§ **YOUR ASSIGNMENT**: Exactly reproduce the line containing "Click the Footprint value 208 mm x 208 mm" and all later lines to the end of the entries, leaving the pictures out of your copy.

§ **Saved data entries**:
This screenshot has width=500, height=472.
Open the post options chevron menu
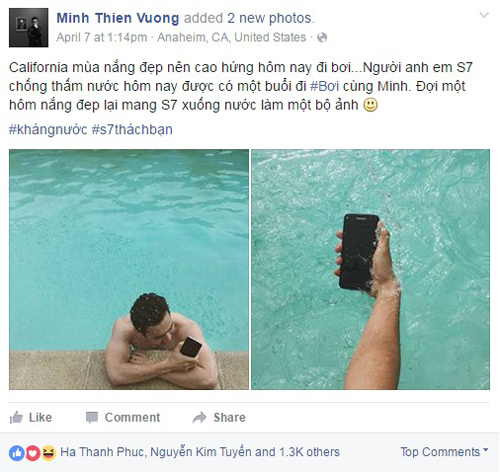click(484, 15)
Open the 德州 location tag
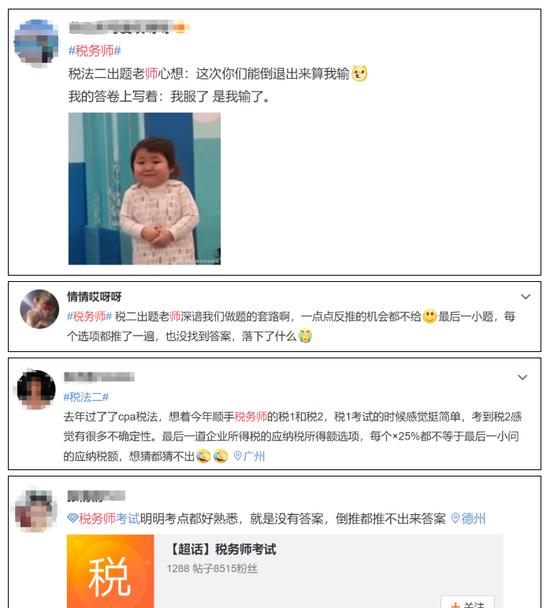Viewport: 550px width, 608px height. point(468,518)
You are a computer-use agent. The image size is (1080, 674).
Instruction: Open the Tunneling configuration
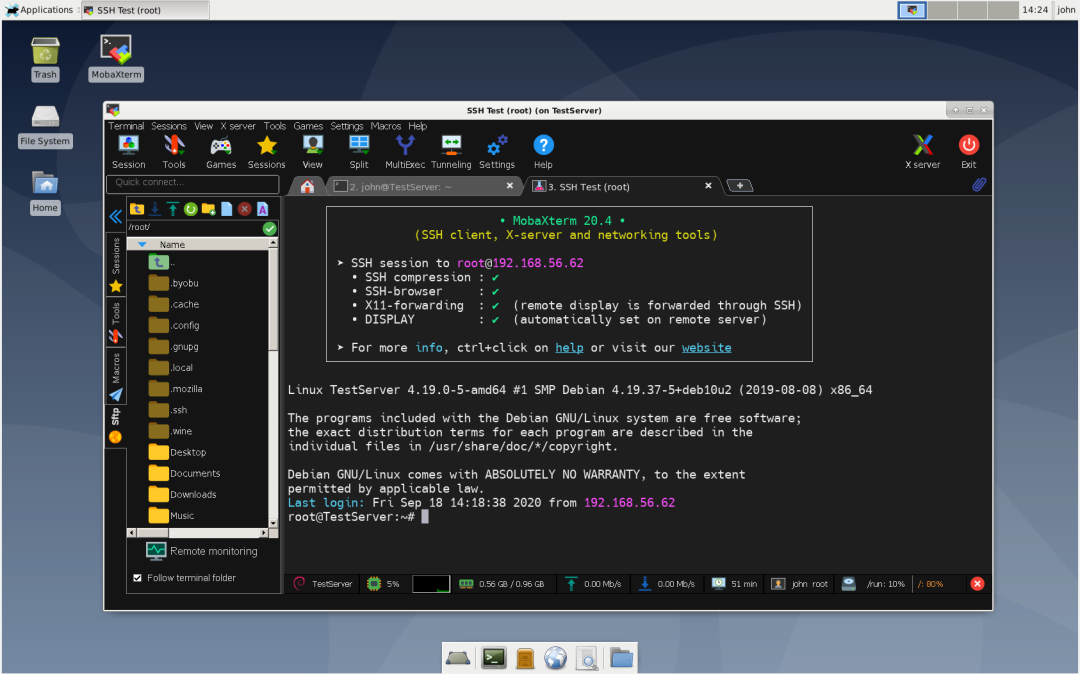pos(450,150)
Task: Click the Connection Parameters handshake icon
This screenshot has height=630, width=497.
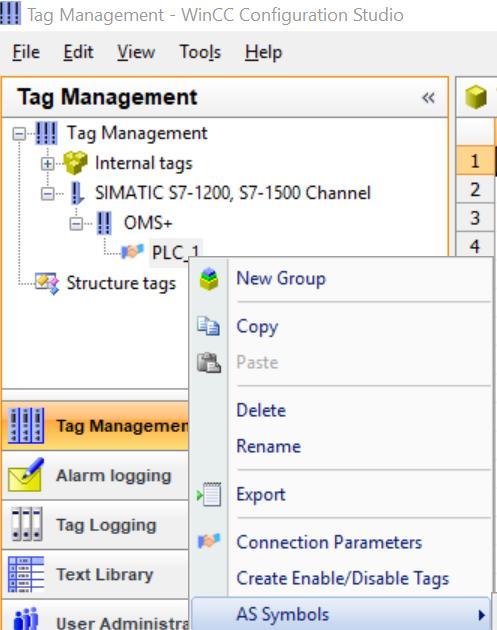Action: (x=209, y=541)
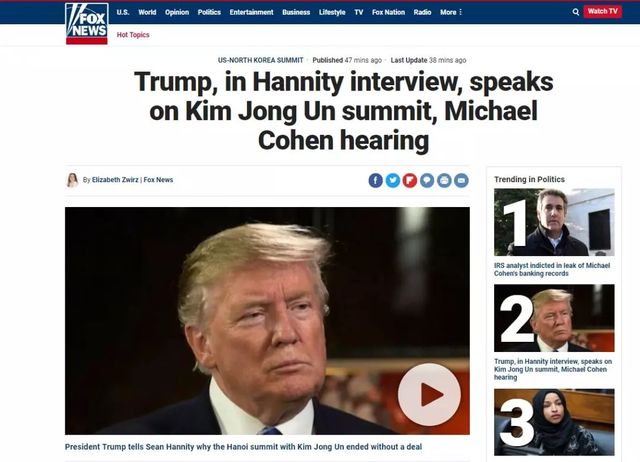Open the Politics section
This screenshot has width=640, height=462.
[209, 12]
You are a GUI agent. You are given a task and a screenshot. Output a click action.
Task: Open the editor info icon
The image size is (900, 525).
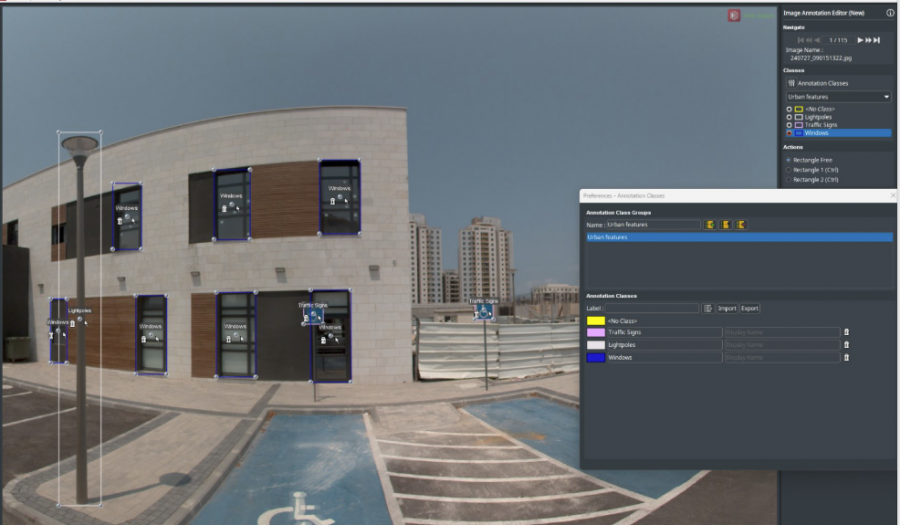890,13
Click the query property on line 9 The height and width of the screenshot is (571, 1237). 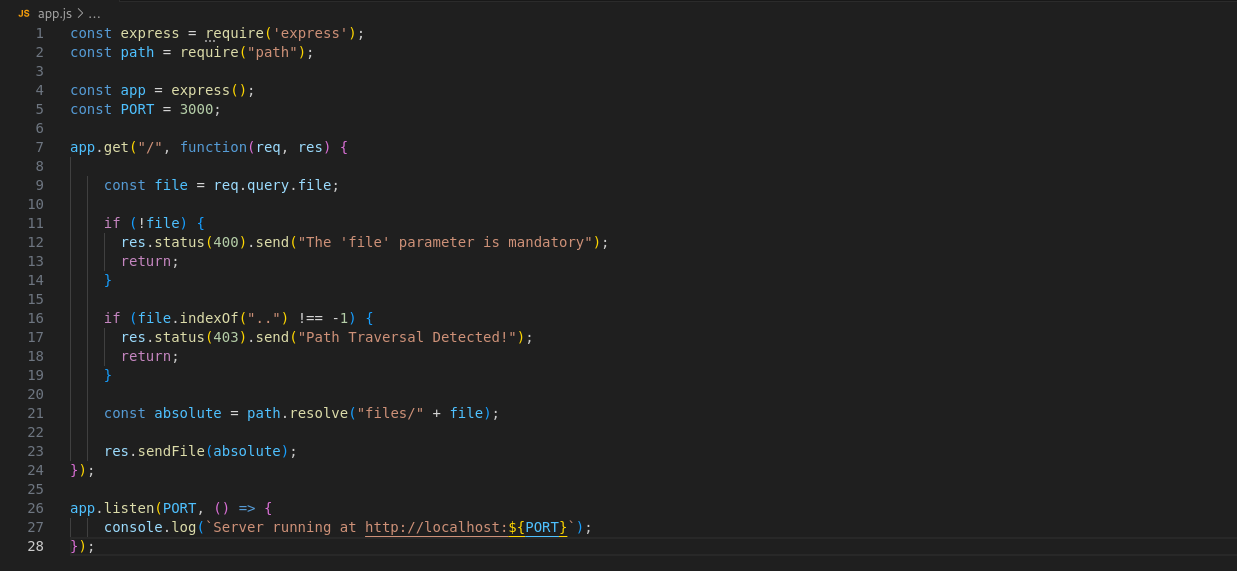[268, 185]
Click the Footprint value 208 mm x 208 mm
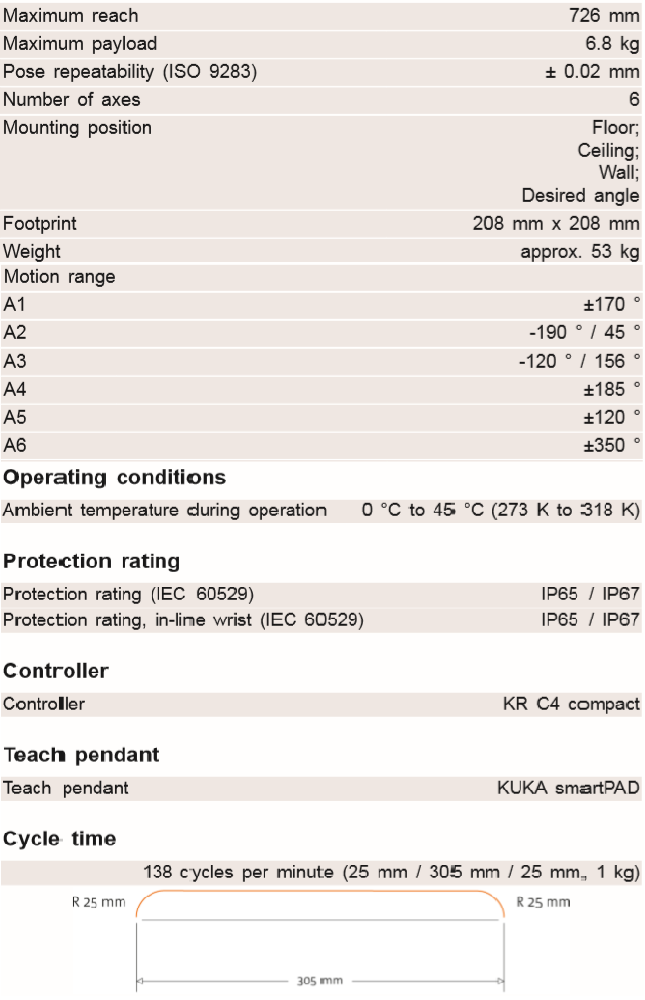 (x=555, y=224)
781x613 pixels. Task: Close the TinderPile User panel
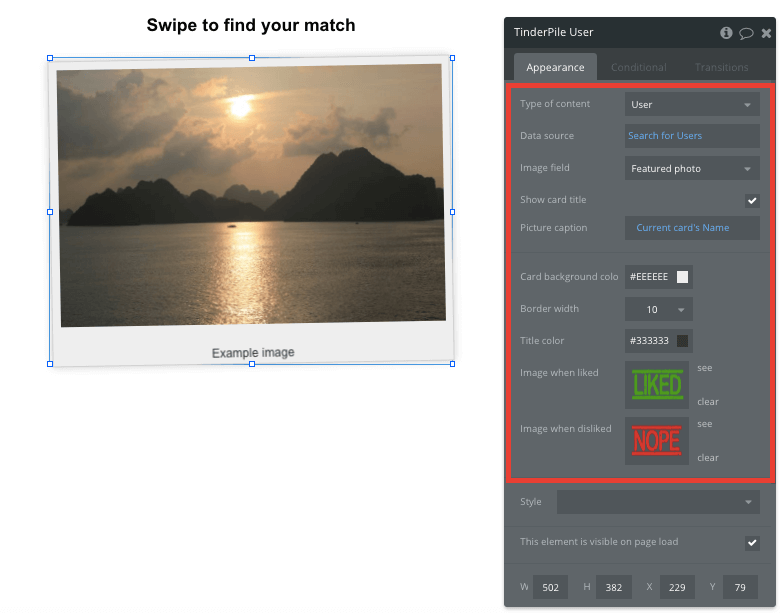click(766, 33)
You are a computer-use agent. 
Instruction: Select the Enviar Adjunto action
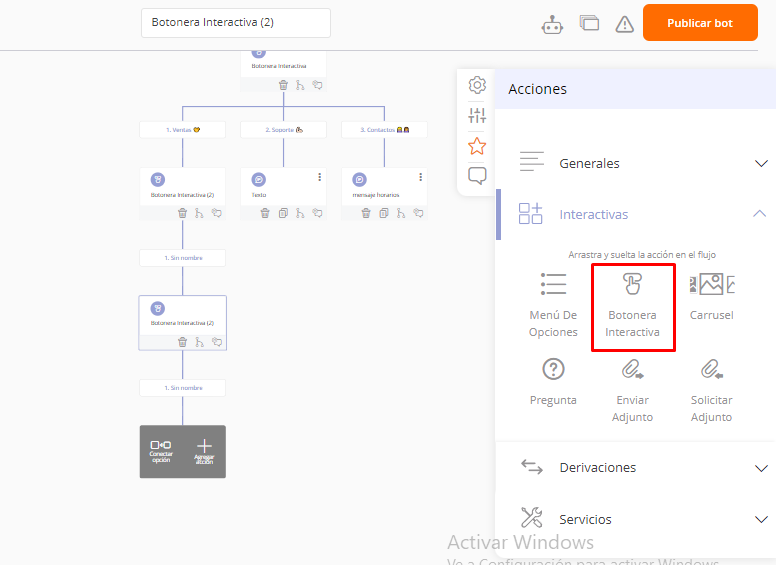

§ **OUTPUT OF THE TASK**:
Click the Footprint value 208 mm x 208 mm
 (x=555, y=224)
781x613 pixels. Task: Close the TinderPile User panel
click(766, 33)
You are a computer-use agent. 
Instruction: Select the Enviar Adjunto action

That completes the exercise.